++++ EXTRACTED RECORDS

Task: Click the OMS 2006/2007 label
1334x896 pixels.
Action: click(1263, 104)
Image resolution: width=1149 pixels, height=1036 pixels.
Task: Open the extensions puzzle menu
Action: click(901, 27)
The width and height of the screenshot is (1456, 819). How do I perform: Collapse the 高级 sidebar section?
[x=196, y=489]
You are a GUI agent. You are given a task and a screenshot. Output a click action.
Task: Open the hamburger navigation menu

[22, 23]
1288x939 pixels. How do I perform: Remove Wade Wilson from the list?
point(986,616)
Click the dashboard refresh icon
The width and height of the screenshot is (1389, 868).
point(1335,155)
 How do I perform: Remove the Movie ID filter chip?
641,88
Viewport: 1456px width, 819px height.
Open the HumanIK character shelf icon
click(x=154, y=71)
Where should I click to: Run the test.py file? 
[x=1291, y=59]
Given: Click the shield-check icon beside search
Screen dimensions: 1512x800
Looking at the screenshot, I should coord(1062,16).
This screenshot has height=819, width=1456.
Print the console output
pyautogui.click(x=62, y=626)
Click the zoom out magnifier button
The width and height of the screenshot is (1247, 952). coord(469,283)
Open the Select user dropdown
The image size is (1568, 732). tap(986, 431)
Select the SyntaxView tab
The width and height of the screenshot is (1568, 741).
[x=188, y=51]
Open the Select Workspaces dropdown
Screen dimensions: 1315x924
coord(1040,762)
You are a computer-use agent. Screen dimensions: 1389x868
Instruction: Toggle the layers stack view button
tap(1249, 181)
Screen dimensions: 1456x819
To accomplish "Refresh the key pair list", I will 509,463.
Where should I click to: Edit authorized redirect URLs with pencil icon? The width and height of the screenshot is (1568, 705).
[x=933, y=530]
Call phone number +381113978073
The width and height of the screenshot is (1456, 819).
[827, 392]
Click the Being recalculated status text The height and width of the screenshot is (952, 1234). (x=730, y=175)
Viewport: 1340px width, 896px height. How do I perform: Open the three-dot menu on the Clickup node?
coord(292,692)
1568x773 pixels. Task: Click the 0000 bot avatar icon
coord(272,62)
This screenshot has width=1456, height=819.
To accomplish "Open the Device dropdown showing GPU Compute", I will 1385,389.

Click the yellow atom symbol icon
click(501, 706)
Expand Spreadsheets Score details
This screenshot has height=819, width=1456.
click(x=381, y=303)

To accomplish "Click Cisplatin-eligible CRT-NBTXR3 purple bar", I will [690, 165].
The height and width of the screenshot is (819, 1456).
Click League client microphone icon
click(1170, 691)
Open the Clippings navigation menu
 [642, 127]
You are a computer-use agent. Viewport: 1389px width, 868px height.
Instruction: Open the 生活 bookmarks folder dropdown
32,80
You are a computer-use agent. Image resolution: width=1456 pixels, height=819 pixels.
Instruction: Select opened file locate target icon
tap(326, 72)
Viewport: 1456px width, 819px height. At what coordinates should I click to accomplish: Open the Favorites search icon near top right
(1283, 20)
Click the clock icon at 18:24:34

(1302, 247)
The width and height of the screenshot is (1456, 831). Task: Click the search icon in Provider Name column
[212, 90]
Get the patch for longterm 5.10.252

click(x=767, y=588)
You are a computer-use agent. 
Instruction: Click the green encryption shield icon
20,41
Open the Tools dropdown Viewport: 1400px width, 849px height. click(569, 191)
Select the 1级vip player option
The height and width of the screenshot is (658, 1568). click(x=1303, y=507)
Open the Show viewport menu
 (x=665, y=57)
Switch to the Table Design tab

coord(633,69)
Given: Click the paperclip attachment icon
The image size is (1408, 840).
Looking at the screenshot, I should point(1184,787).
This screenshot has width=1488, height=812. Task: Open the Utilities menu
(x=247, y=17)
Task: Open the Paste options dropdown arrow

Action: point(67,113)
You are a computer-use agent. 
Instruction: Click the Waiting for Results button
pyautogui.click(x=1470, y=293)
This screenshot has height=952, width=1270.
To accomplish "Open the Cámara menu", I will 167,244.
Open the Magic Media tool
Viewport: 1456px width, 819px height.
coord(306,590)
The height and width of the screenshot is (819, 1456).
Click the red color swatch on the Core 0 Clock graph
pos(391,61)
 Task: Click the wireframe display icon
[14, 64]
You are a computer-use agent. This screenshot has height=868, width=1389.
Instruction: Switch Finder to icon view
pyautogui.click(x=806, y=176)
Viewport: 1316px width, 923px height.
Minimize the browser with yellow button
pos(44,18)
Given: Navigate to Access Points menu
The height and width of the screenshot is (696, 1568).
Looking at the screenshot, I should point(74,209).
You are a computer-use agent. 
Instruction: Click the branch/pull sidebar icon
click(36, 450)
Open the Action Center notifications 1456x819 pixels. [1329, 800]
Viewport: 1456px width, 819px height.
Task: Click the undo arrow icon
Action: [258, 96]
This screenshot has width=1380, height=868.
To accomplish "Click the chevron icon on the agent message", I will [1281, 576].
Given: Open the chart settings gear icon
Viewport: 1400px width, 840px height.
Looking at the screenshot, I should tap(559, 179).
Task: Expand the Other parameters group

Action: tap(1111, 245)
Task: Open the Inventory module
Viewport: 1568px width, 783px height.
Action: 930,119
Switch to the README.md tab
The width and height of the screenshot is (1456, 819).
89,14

++++++++

Could I ask you to return the records exactly and in full?

Task: Click the OMS 2006/2007 label
1334x896 pixels.
Action: click(1263, 104)
Image resolution: width=1149 pixels, height=1036 pixels.
Task: Open the extensions puzzle menu
Action: click(901, 27)
The width and height of the screenshot is (1456, 819). How do I perform: Collapse the 高级 sidebar section?
[x=196, y=489]
You are a GUI agent. You are given a task and a screenshot. Output a click action.
Task: Open the hamburger navigation menu

[22, 23]
1288x939 pixels. How do I perform: Remove Wade Wilson from the list?
point(986,616)
Click the dashboard refresh icon
The width and height of the screenshot is (1389, 868).
point(1335,155)
 How do I perform: Remove the Movie ID filter chip?
641,88
Viewport: 1456px width, 819px height.
Open the HumanIK character shelf icon
click(x=154, y=71)
Where should I click to: Run the test.py file? 
[x=1291, y=59]
Given: Click the shield-check icon beside search
Screen dimensions: 1512x800
Looking at the screenshot, I should coord(1062,16).
This screenshot has height=819, width=1456.
Print the console output
pyautogui.click(x=62, y=626)
Click the zoom out magnifier button
The width and height of the screenshot is (1247, 952). coord(469,283)
Open the Select user dropdown
The image size is (1568, 732). tap(986, 431)
Select the SyntaxView tab
The width and height of the screenshot is (1568, 741).
[x=188, y=51]
Open the Select Workspaces dropdown
Screen dimensions: 1315x924
coord(1040,762)
You are a computer-use agent. Screen dimensions: 1389x868
Instruction: Toggle the layers stack view button
tap(1249, 181)
Screen dimensions: 1456x819
To accomplish "Refresh the key pair list", I will 509,463.
Where should I click to: Edit authorized redirect URLs with pencil icon? The width and height of the screenshot is (1568, 705).
[x=933, y=530]
Call phone number +381113978073
The width and height of the screenshot is (1456, 819).
[827, 392]
Click the Being recalculated status text The height and width of the screenshot is (952, 1234). (x=730, y=175)
Viewport: 1340px width, 896px height. How do I perform: Open the three-dot menu on the Clickup node?
coord(292,692)
1568x773 pixels. Task: Click the 0000 bot avatar icon
coord(272,62)
This screenshot has width=1456, height=819.
To accomplish "Open the Device dropdown showing GPU Compute", I will 1385,389.

Click the yellow atom symbol icon
click(501, 706)
Expand Spreadsheets Score details
This screenshot has height=819, width=1456.
click(x=381, y=303)

To accomplish "Click Cisplatin-eligible CRT-NBTXR3 purple bar", I will [690, 165].
The height and width of the screenshot is (819, 1456).
Click League client microphone icon
click(1170, 691)
Open the Clippings navigation menu
 [642, 127]
You are a computer-use agent. Viewport: 1389px width, 868px height.
Instruction: Open the 生活 bookmarks folder dropdown
32,80
You are a computer-use agent. Image resolution: width=1456 pixels, height=819 pixels.
Instruction: Select opened file locate target icon
tap(326, 72)
Viewport: 1456px width, 819px height. At what coordinates should I click to accomplish: Open the Favorites search icon near top right
(1283, 20)
Click the clock icon at 18:24:34

(1302, 247)
The width and height of the screenshot is (1456, 831). Task: Click the search icon in Provider Name column
[212, 90]
Get the patch for longterm 5.10.252

click(x=767, y=588)
You are a computer-use agent. 
Instruction: Click the green encryption shield icon
20,41
Open the Tools dropdown Viewport: 1400px width, 849px height. click(569, 191)
Select the 1级vip player option
The height and width of the screenshot is (658, 1568). click(x=1303, y=507)
Open the Show viewport menu
 (x=665, y=57)
Switch to the Table Design tab

coord(633,69)
Given: Click the paperclip attachment icon
The image size is (1408, 840).
Looking at the screenshot, I should point(1184,787).
This screenshot has width=1488, height=812. Task: Open the Utilities menu
(x=247, y=17)
Task: Open the Paste options dropdown arrow

Action: point(67,113)
You are a computer-use agent. 
Instruction: Click the Waiting for Results button
pyautogui.click(x=1470, y=293)
This screenshot has height=952, width=1270.
To accomplish "Open the Cámara menu", I will 167,244.
Open the Magic Media tool
Viewport: 1456px width, 819px height.
coord(306,590)
The height and width of the screenshot is (819, 1456).
Click the red color swatch on the Core 0 Clock graph
pos(391,61)
 Task: Click the wireframe display icon
[14, 64]
You are a computer-use agent. This screenshot has height=868, width=1389.
Instruction: Switch Finder to icon view
pyautogui.click(x=806, y=176)
Viewport: 1316px width, 923px height.
Minimize the browser with yellow button
pos(44,18)
Given: Navigate to Access Points menu
The height and width of the screenshot is (696, 1568).
Looking at the screenshot, I should point(74,209).
You are a computer-use agent. 
Instruction: Click the branch/pull sidebar icon
click(36, 450)
Open the Action Center notifications 1456x819 pixels. [1329, 800]
Viewport: 1456px width, 819px height.
Task: Click the undo arrow icon
Action: [258, 96]
This screenshot has width=1380, height=868.
To accomplish "Click the chevron icon on the agent message", I will [1281, 576].
Given: Open the chart settings gear icon
Viewport: 1400px width, 840px height.
Looking at the screenshot, I should tap(559, 179).
Task: Expand the Other parameters group

Action: tap(1111, 245)
Task: Open the Inventory module
Viewport: 1568px width, 783px height.
Action: 930,119
Switch to the README.md tab
The width and height of the screenshot is (1456, 819).
89,14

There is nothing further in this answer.